My grandmother used to use vinegar in a lot of her cooking. And as I've been thinking more about recipes and writing about them in this blog, I've realized that many of the older recipes incorporated vinegar. Thankfully, it seems like we are getting back to that. Vinegar, just a little, adds a nice tangy note and is a Gr8 counterpoint to any sweetness in a dish.
This is an easy and wonderfully flavorful side dish. Serve it alongside your holiday Turkey or a Sunday roast, or even with grilled hamburgers! Sure it's a green vegetable, but it has bacon in it! Bacon makes everything tastier.... Who doesn't love bacon?

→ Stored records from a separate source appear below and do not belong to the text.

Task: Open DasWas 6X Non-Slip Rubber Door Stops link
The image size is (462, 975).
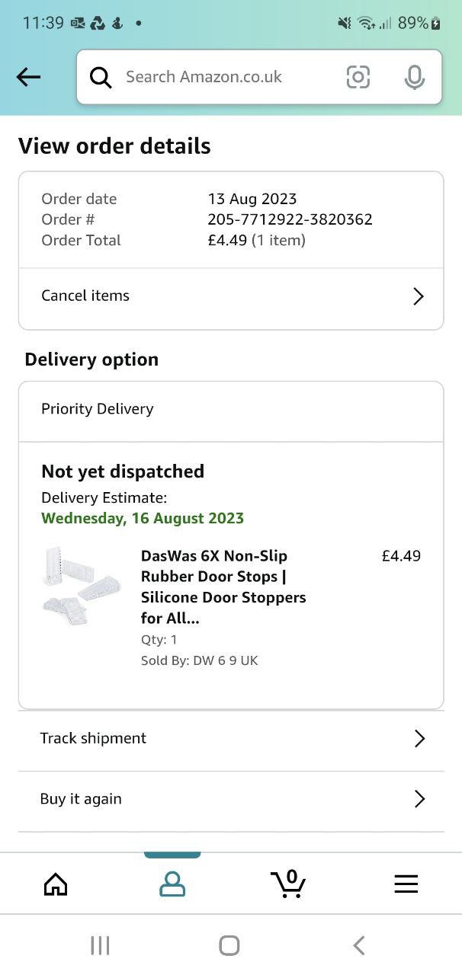Action: pyautogui.click(x=223, y=587)
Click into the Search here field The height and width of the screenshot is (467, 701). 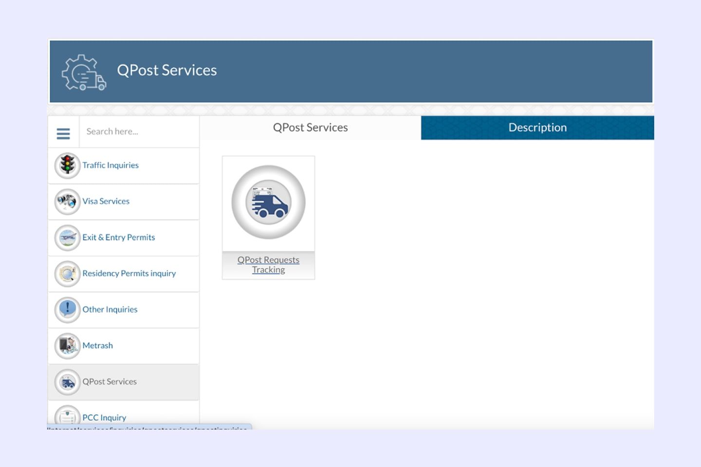pos(139,131)
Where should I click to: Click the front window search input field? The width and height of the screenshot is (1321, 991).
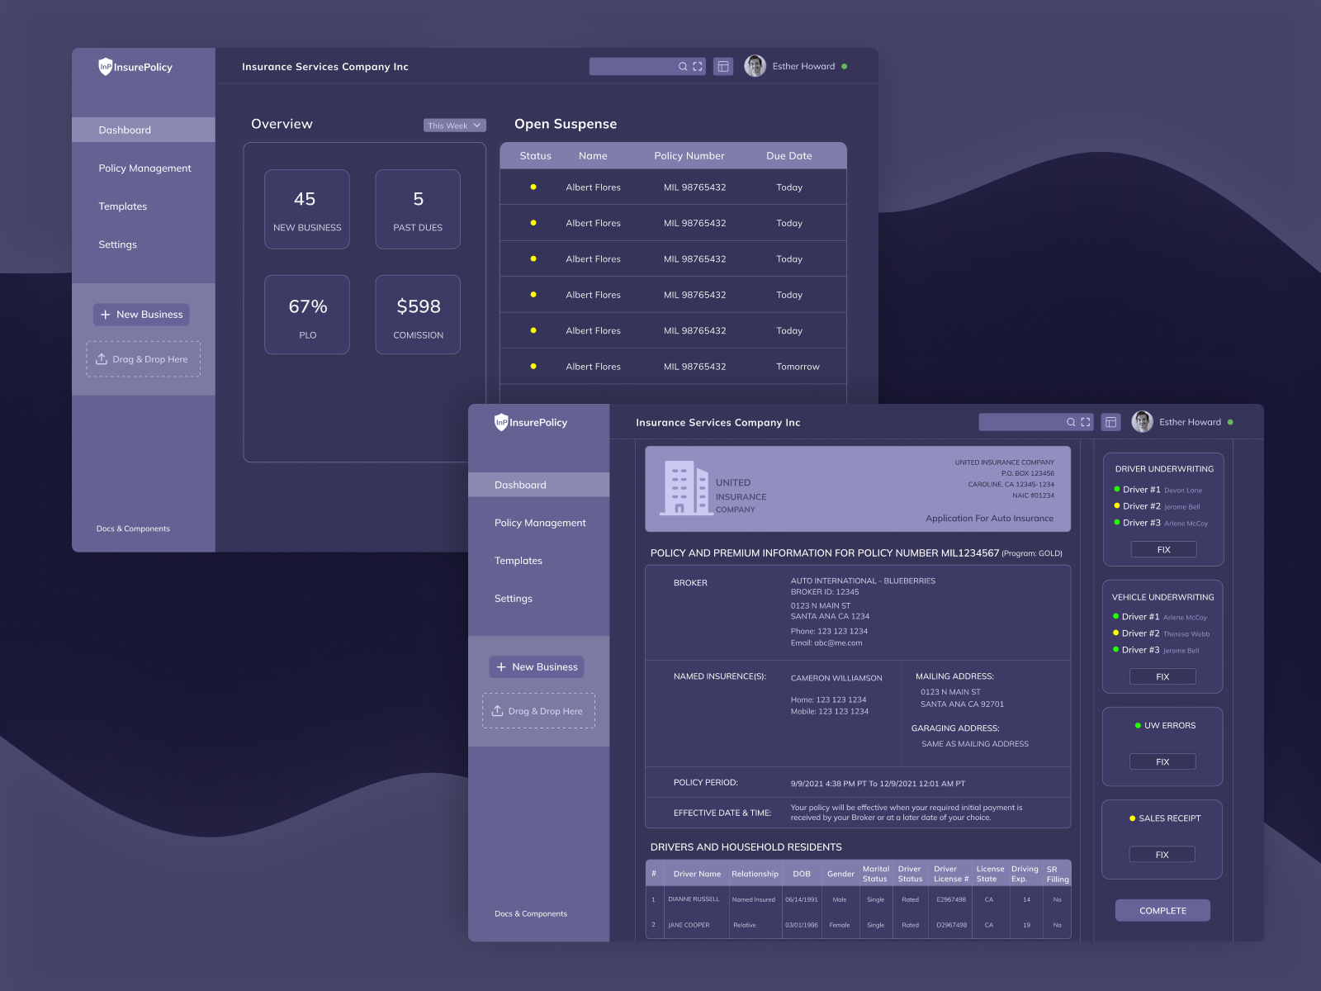[1020, 422]
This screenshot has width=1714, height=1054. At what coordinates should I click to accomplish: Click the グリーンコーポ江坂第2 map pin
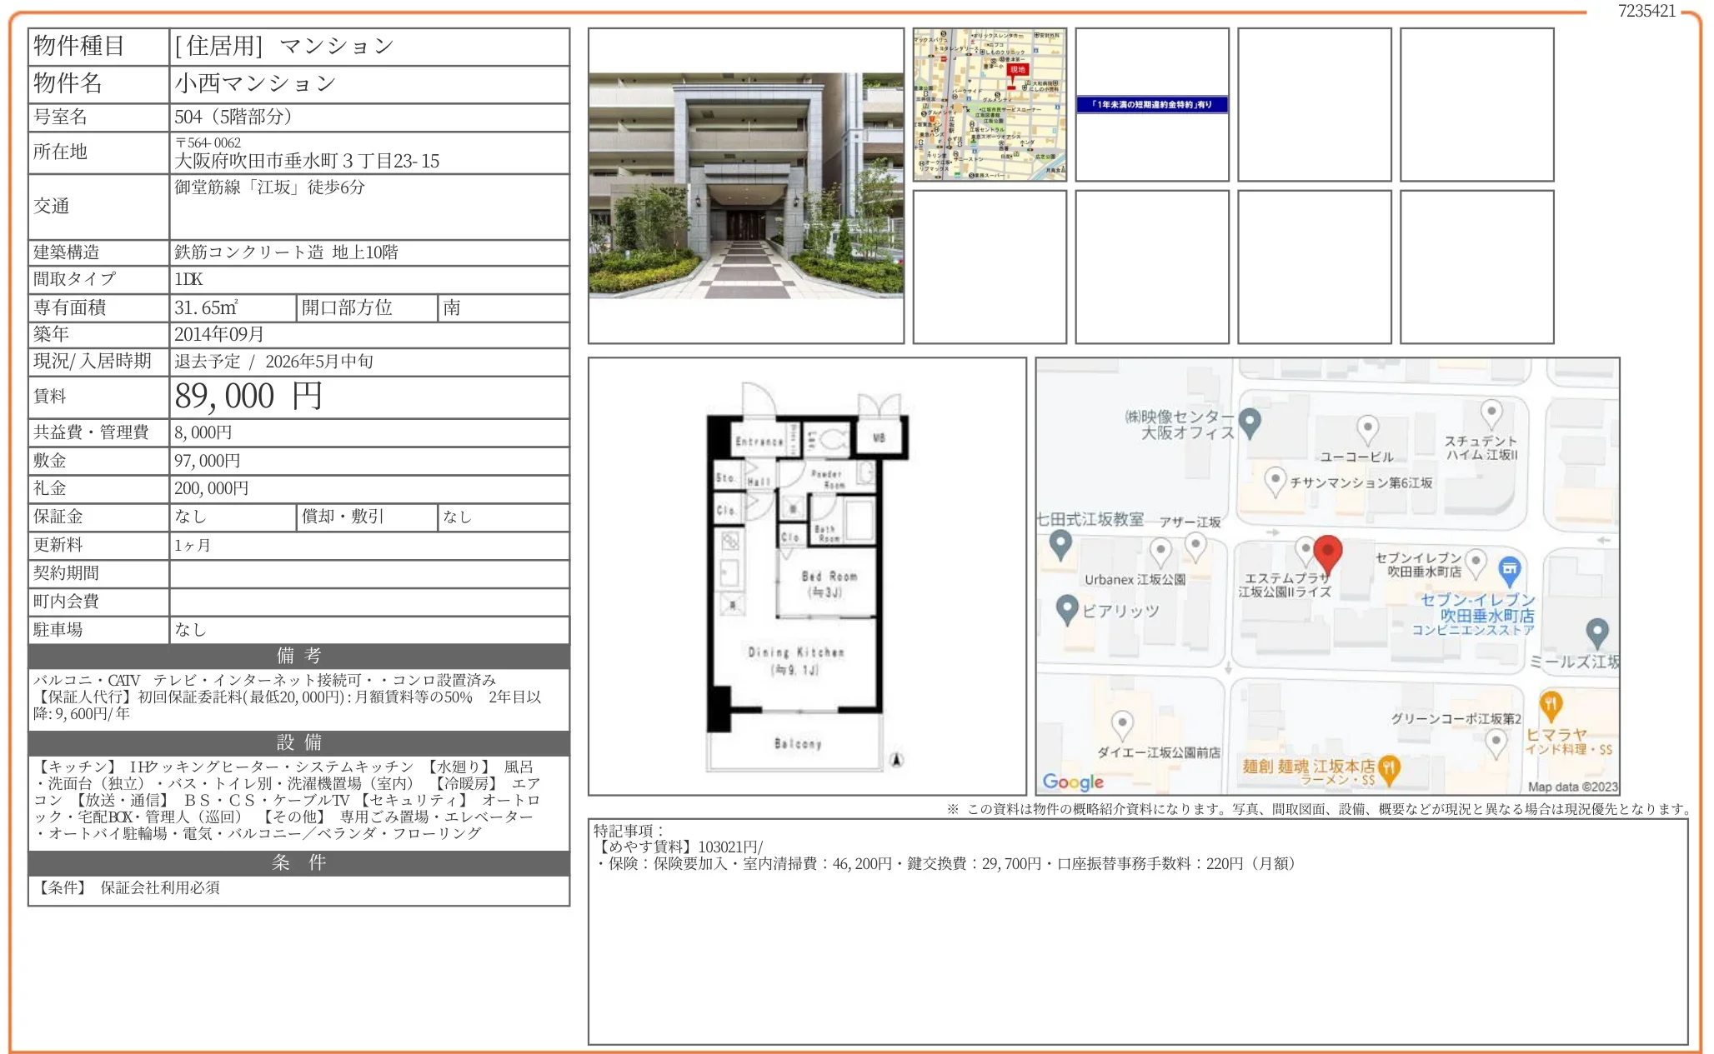click(x=1496, y=741)
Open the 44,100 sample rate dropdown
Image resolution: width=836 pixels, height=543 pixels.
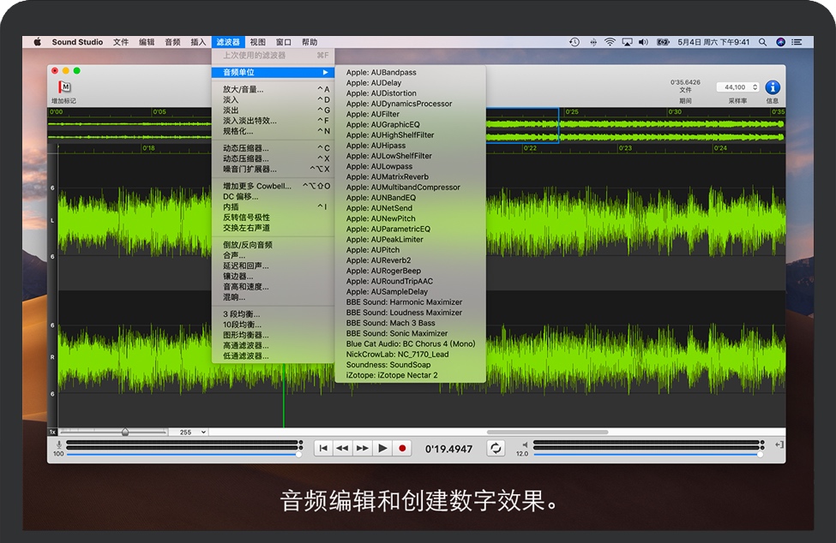(739, 87)
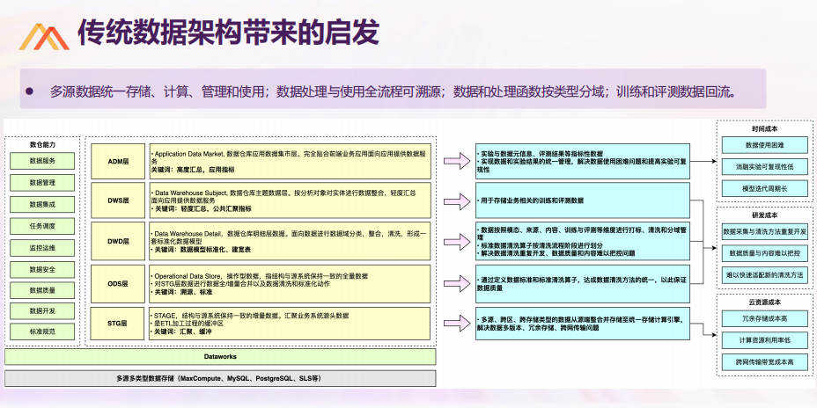The image size is (817, 408).
Task: Click the pink arrow next to DWD层 description
Action: pyautogui.click(x=456, y=241)
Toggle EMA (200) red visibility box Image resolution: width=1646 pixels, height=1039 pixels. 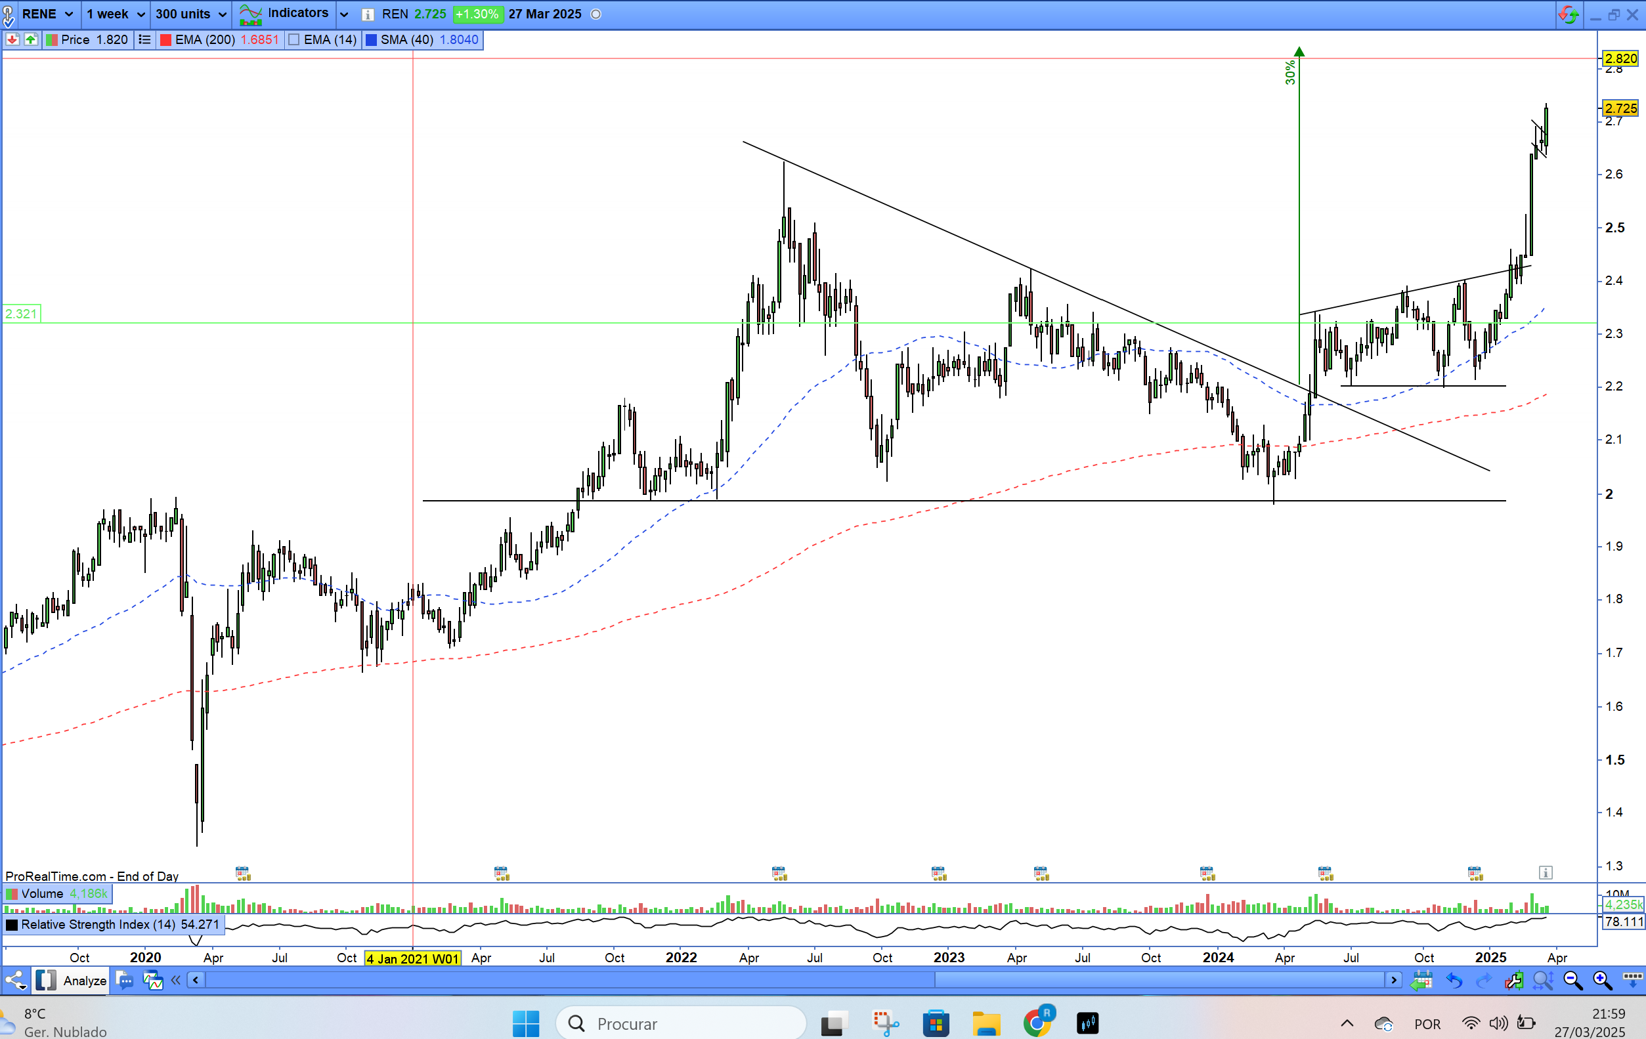[x=165, y=40]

I love to serve this because I can do most of the prep ahead of time. And so far, there's never been anyone who hasn't eaten it...except, of course, the vegetarians and vegans in my life! And that's okay, you can't please all the people all the time.
Green Beans, Bacon and Onion
- 12 ounces green beans,, fresh or frozen
- 1/4 pound bacon slices
- 2 Tablespoons bacon fat
- 1/3 cup diced red onion
- 1 teaspoon red wine vinegar
- Cook the fresh green beans in a pot of boiling water for about 6 minutes until just tender.
- Plunge into a bowl of ice water to stop the cooking. Drain and set aside.
- If using frozen green beans, then cook according to package directions.
- In a medium frying pan, cook the bacon until crispy, remove and drain on paper towels.
- Remove all but 2 Tablespoons bacon fat from the pan. (If there isn't 2 Tablespoons then add olive oil or butter so you have the correct amount.)
- Sauté the red onion until translucent, about 4-5 minutes.
- Add the green beans to the red onion mixture and sauté until heated through.
- Put the red wine vinegar onto the beans and toss to fully incorporate.
- Crumble the bacon and toss with the beans.
- Serve warm or at room temperature.
- Bacon can be cooked up to a day ahead of time. Drain and store in a sealed container in the refrigerator. Refrigerate the bacon fat separately until ready to continue.
- The beans can also be cooked a day ahead of time, store in the refrigerator.
- Dice the onion the night before, too, and store in a sealable plastic bag in the refrigerator.
- The onion can be sautéed up to 2 hours ahead of time. Leave it in the frying pan at room temperature until ready to reheat and proceed with Step 7.